# Input
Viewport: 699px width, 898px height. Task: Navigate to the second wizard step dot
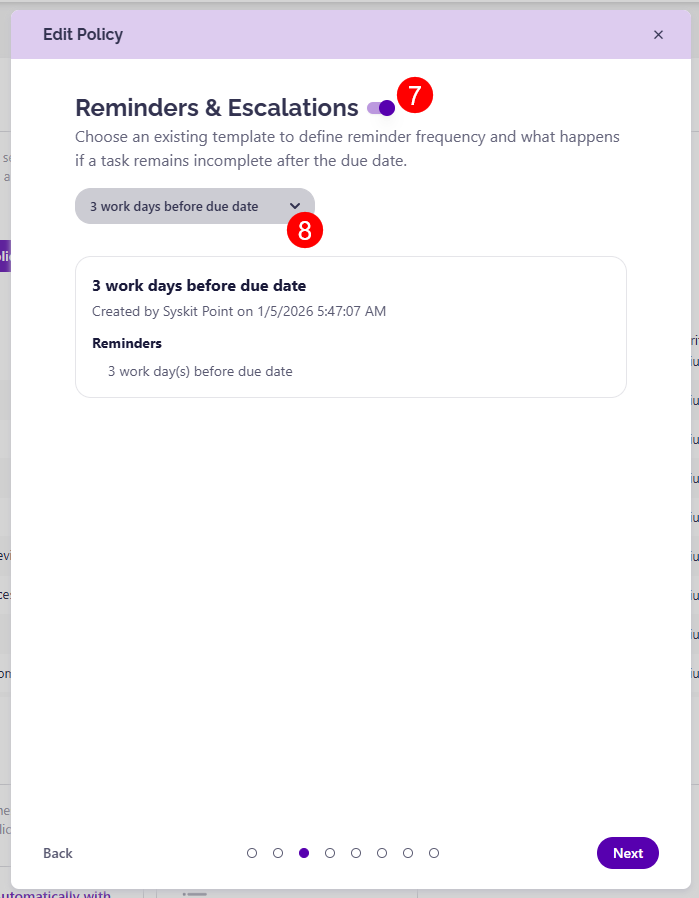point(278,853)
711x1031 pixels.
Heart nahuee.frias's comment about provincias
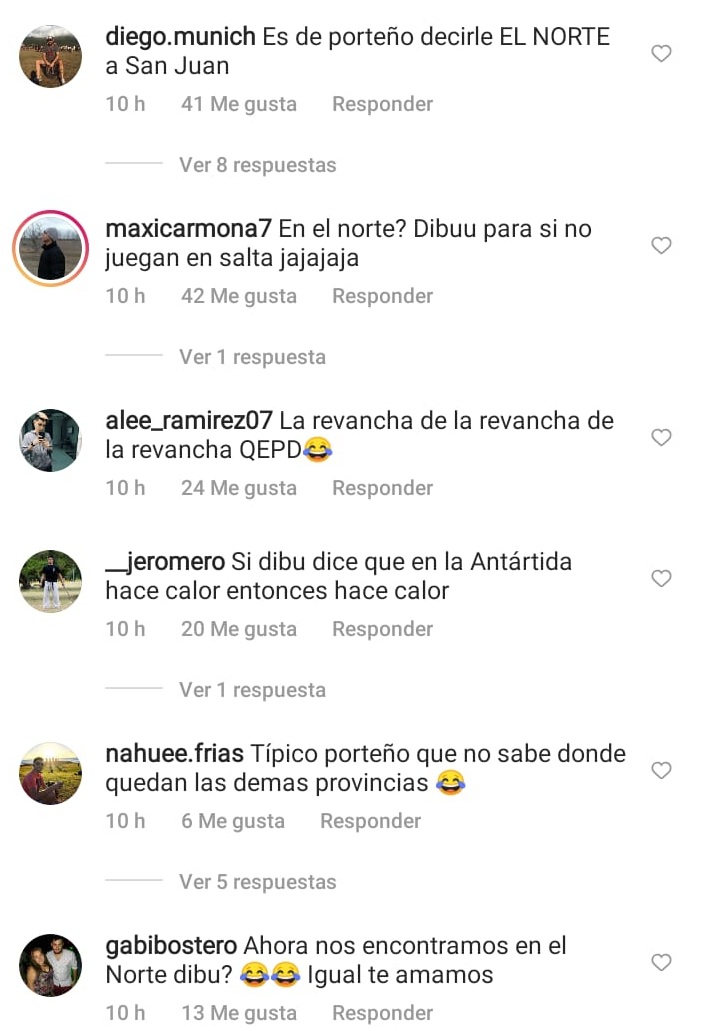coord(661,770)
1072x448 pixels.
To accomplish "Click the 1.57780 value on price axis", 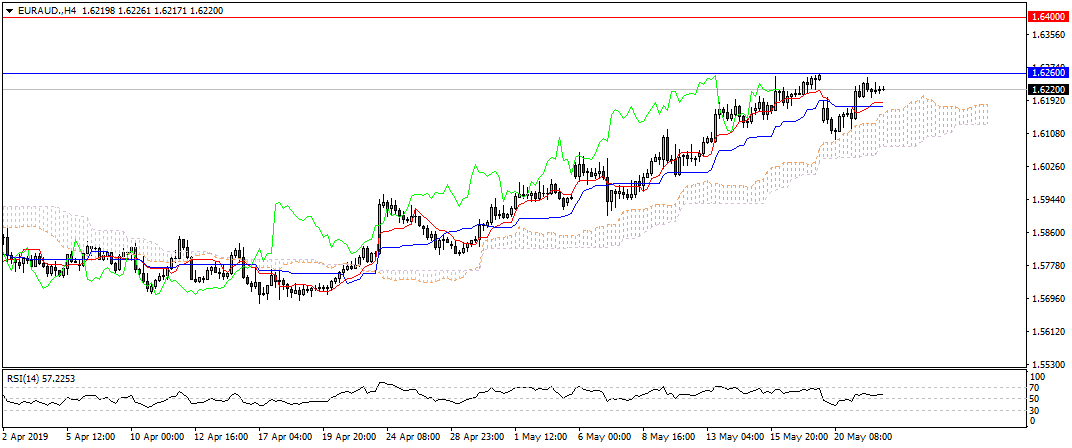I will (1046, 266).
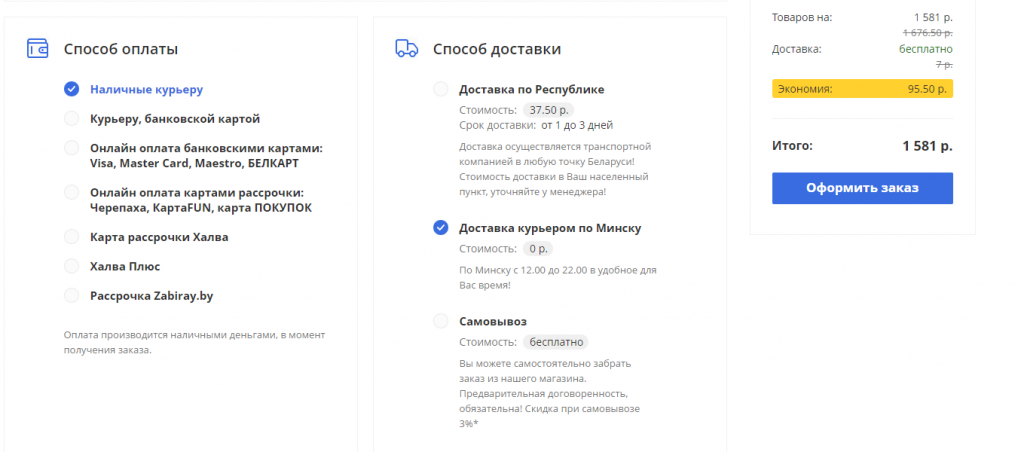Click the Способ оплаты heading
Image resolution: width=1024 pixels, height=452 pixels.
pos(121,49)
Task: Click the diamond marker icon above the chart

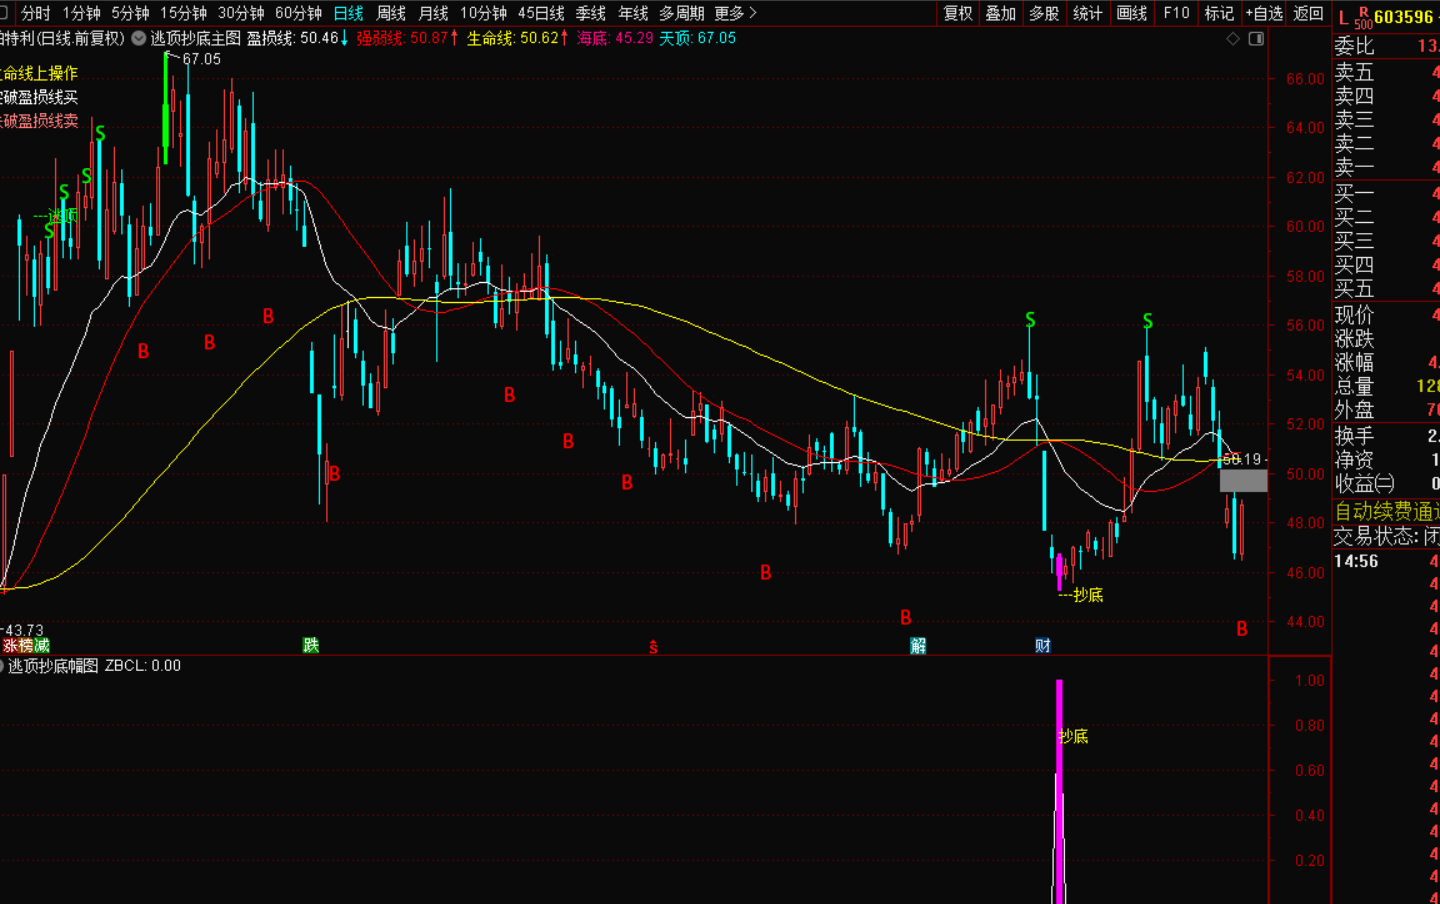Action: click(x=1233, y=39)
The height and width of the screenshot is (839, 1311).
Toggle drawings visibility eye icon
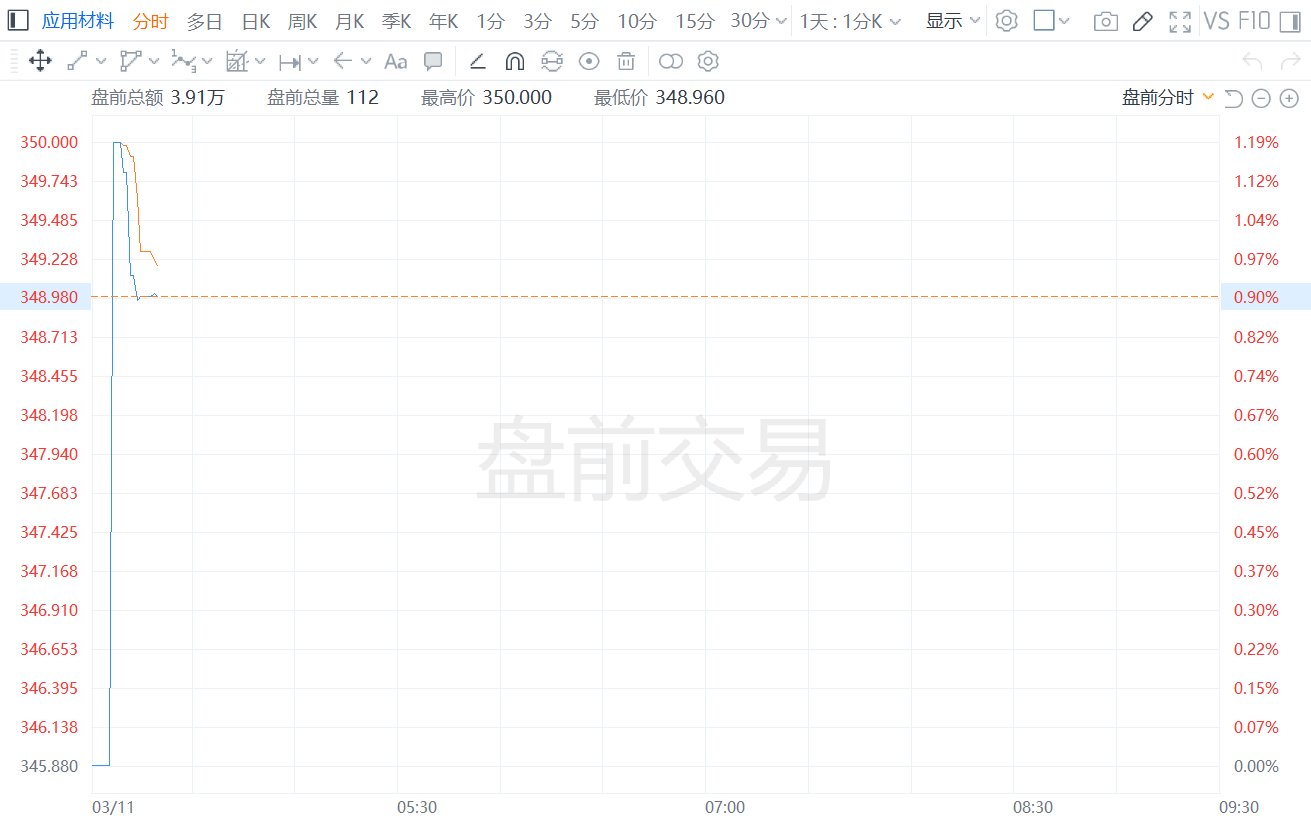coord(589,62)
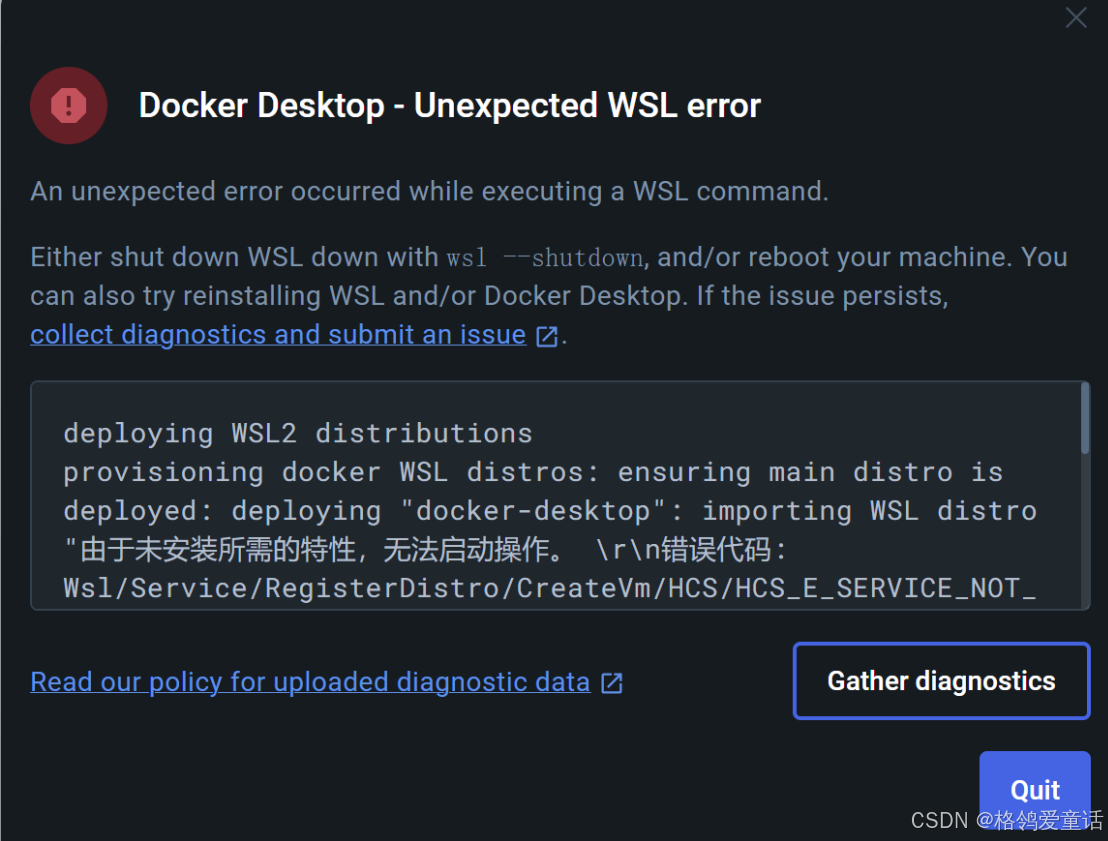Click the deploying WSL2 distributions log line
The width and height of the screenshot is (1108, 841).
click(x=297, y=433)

# Your task
Rewrite the material from the line containing "The height and" through the end as a numbered list, skipping blank lines and leaving out the pictures.

# Solution to the problem
1. The height and width of the screenshot is (839, 1311).
2. Toggle drawings visibility eye icon
3. coord(589,62)
4. Click the deploying WSL2 distributions log line
5. The width and height of the screenshot is (1108, 841).
6. click(x=297, y=433)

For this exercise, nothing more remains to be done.